Hitler@90.de

Hitler, at the window of the Reich Chancellery, receives an ovation on the evening of his inauguration as chancellor, 30 January 1933. Photograph Source: Sennecke, Robert – CC BY-SA 3.0de

Just over 90 years ago, as it is so often rather euphemistically perceived, “Hitler came to power”, on 30th of January 1933. Well, Hitler did not simply “come” to power. Nor was there, as it is also called, a “Machtergreifung” – the taking of power.

In fact, between 1932-1933, Hitler’s popularity had started to weaken. His votes declined from 37.3% (July 1932) to 33.1%(November 1932). At no time, did the majority of Germans support Hitler in free elections.

Given Hitler’s failed Beer Hall Putsch in 1923 and his decline in popularity ten years later, Hitler quickly found another way to get into power. Adolf Hitler was looking towards the conservatives for his Machtergreifung.

In fact, the highly ideological term Machtergreifung rather conveniently camouflages the reality of what occurred 90 years ago. In truth, it was German conservatism that put Hitler into power. Hence, Hitler’s coalition government was plastered with conservatives.

Hitler’s enablers included well-known conservatives like Franz from Papen, Konstantin von Neurath, Lutz Graf Schwerin von Krosigk, Alfred Hugenberg, Hjalmar Schacht, Franz Seldte, Paul Freiherr von Eltz-Rübenach, and many others.

Until today, the myth of the Machtergreifung remains important for German conservatism. It allows German conservatism to keep up the ideology of a post-1945 “zero hour” – Die Stunde Null.

This fabricates the mythical fable of a “zero hour” after the downfall (for conservatism) or liberation (for progressives). This so-called “zero hour” marks Nazis’ return to planet Mars where they had descended from on 30th of January 1933. The hallucination pretends two things:

1) there was no Nazism before 1933 and there was no Nazism after 1945; and

2) perhaps more importantly, it pretends that conservatism had nothing to do with Nazism. Many have been made to believe this even until today.

******************************

PROBLEMS:
(A) According to the essay on Hitler's rise to power, what share of the vote did Hitler receive in November 1932?
(B) Extend the essay on Hitler's rise to power with a few more paragraphs that pick up after its final sentence.

STORED DATA:

******************************

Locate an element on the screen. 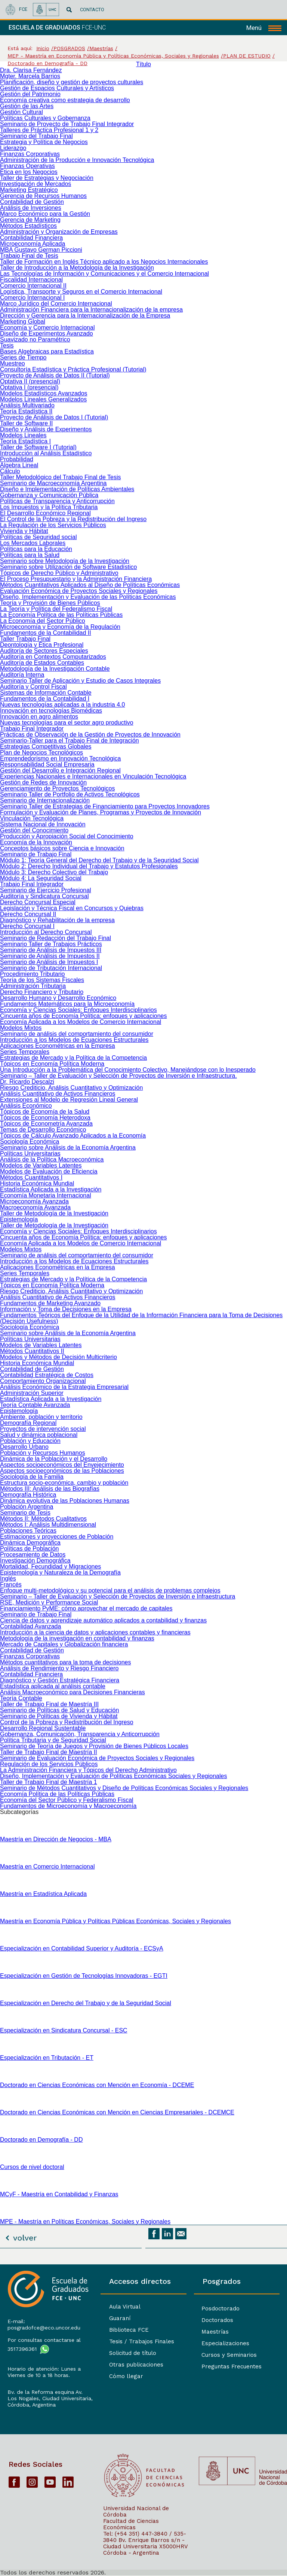 The height and width of the screenshot is (2576, 287). Gestión de Redes de Innovación is located at coordinates (43, 782).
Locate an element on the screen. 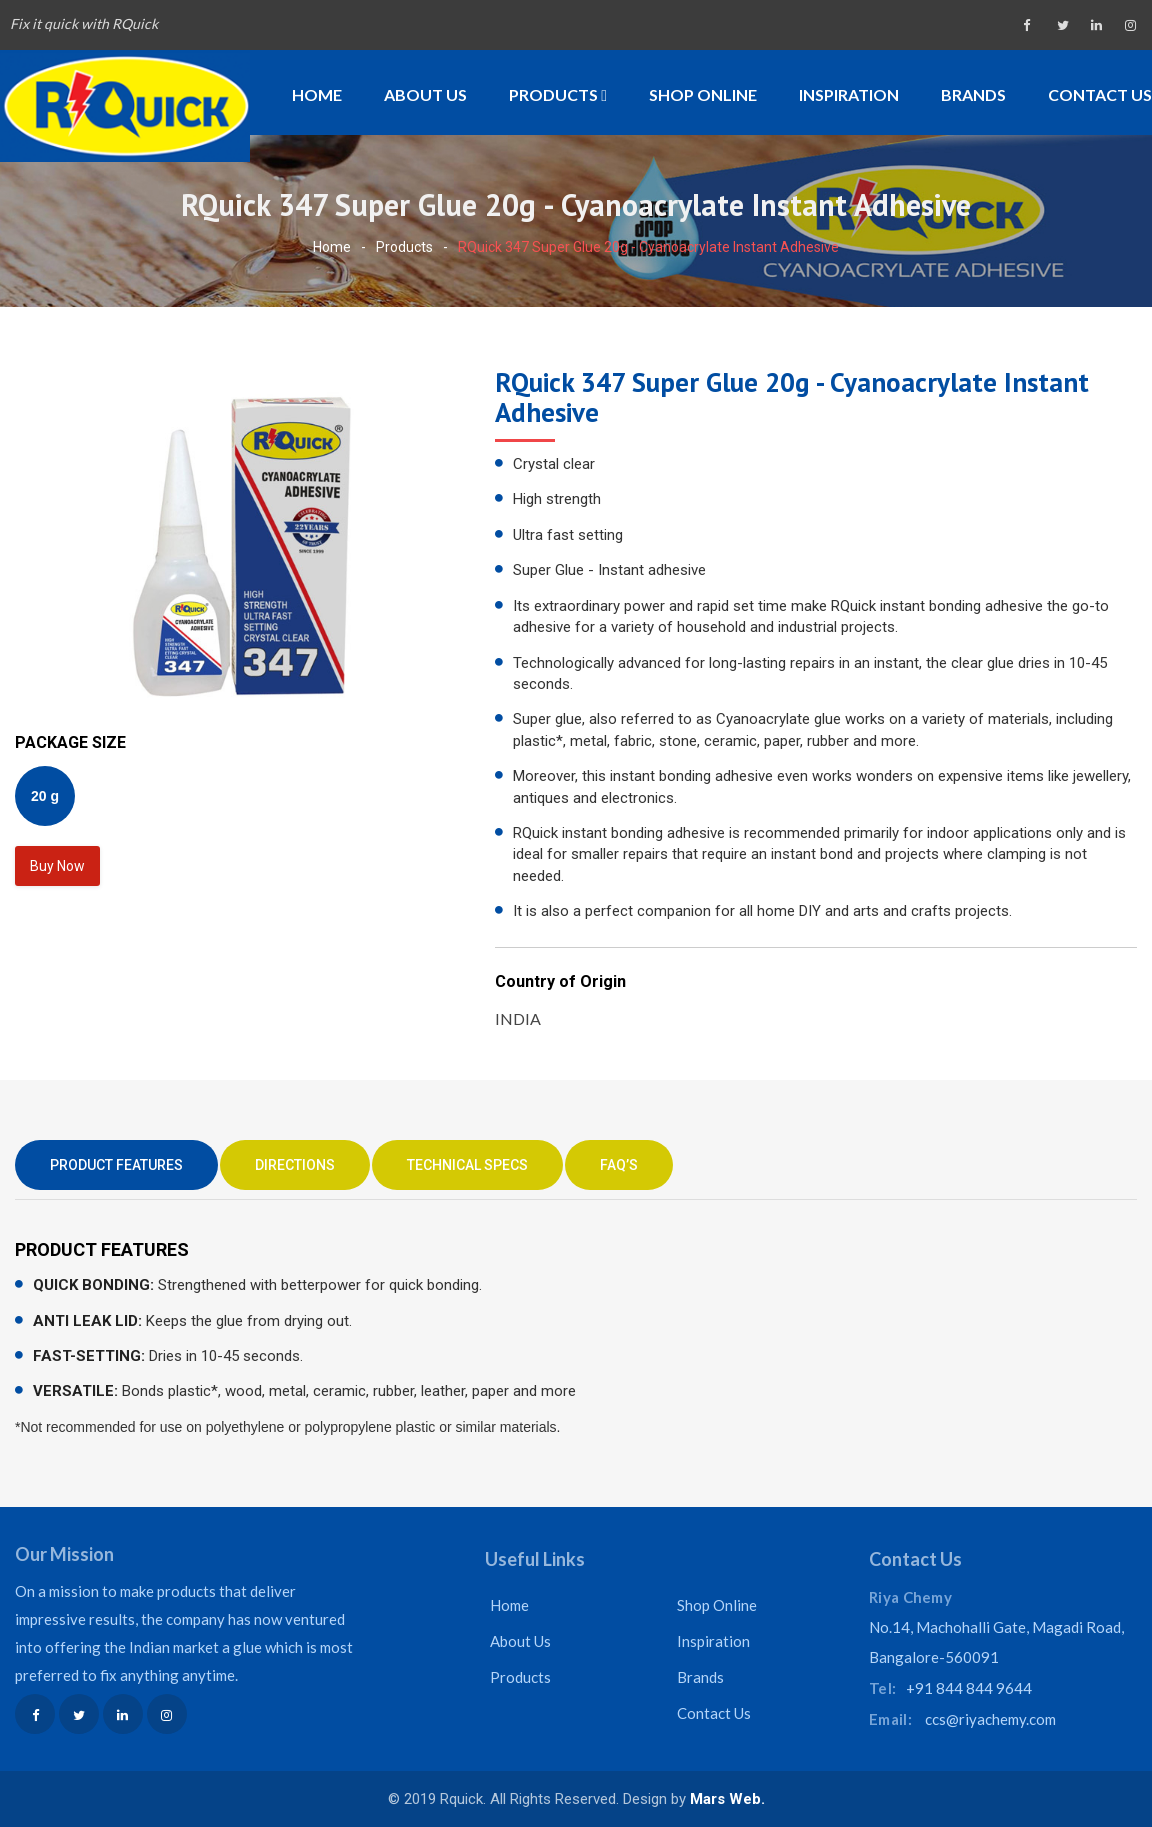  Shop Online is located at coordinates (703, 94).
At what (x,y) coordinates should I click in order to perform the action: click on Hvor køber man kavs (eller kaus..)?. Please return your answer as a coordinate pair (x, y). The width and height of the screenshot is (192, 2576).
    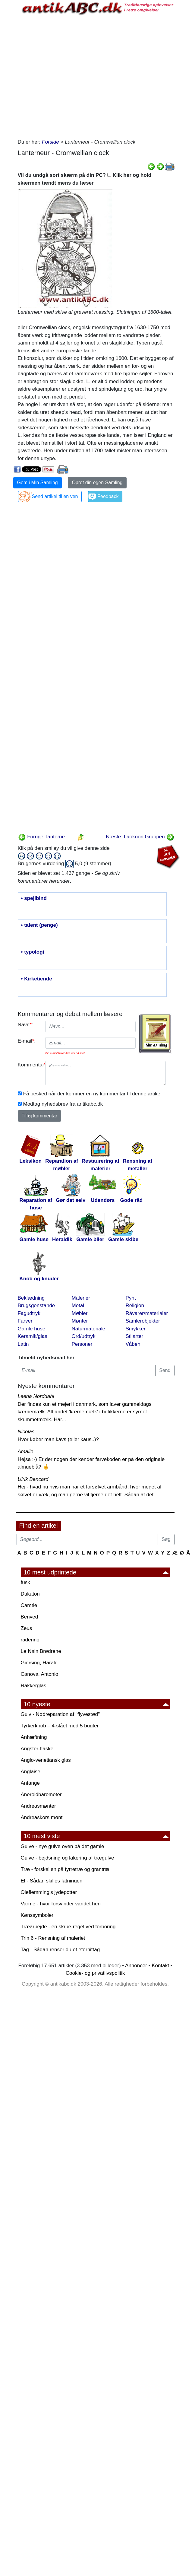
    Looking at the image, I should click on (58, 1439).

******************************

RESPONSES PER TASK:
(A) 33.1%

(B)
Ninety years ago, Hitler was appointed Chancellor of the Reich. With the so-called government of “National Salvation” headed by Hitler, the way was clear for a terrorist dictatorship of unparalleled cruelty; for a system of government that was directed against all those who think differently, i.e. democrats, socialist, communists, etc.; against all people of non-Aryan origin, i.e. Jews; against people of different skin color; and worse, Hitler’s Reich demanded the subordination of virtually all life to a barbaric practice of Nazi domination.

At the same time, an extremely nationalist and racist policy of a previously unknown extent was installed. It was directed against all non-Nazi people, especially the Jews, whether old or young, whether man, woman, or child, and whether rich or poor. This included oppression, expulsion, and eventual mass-murder of millions of people, especially in the east and southeast of Europe. To Hitler, these are mere steps on the way to his Great Germanic Empire – to be lasting 1,000 years.

At best, Poles, Russians, Ukrainians, and other people and ethnicities were supposed to exist as working slaves. Worse, German Nazism unleashed the genocide of European Jews.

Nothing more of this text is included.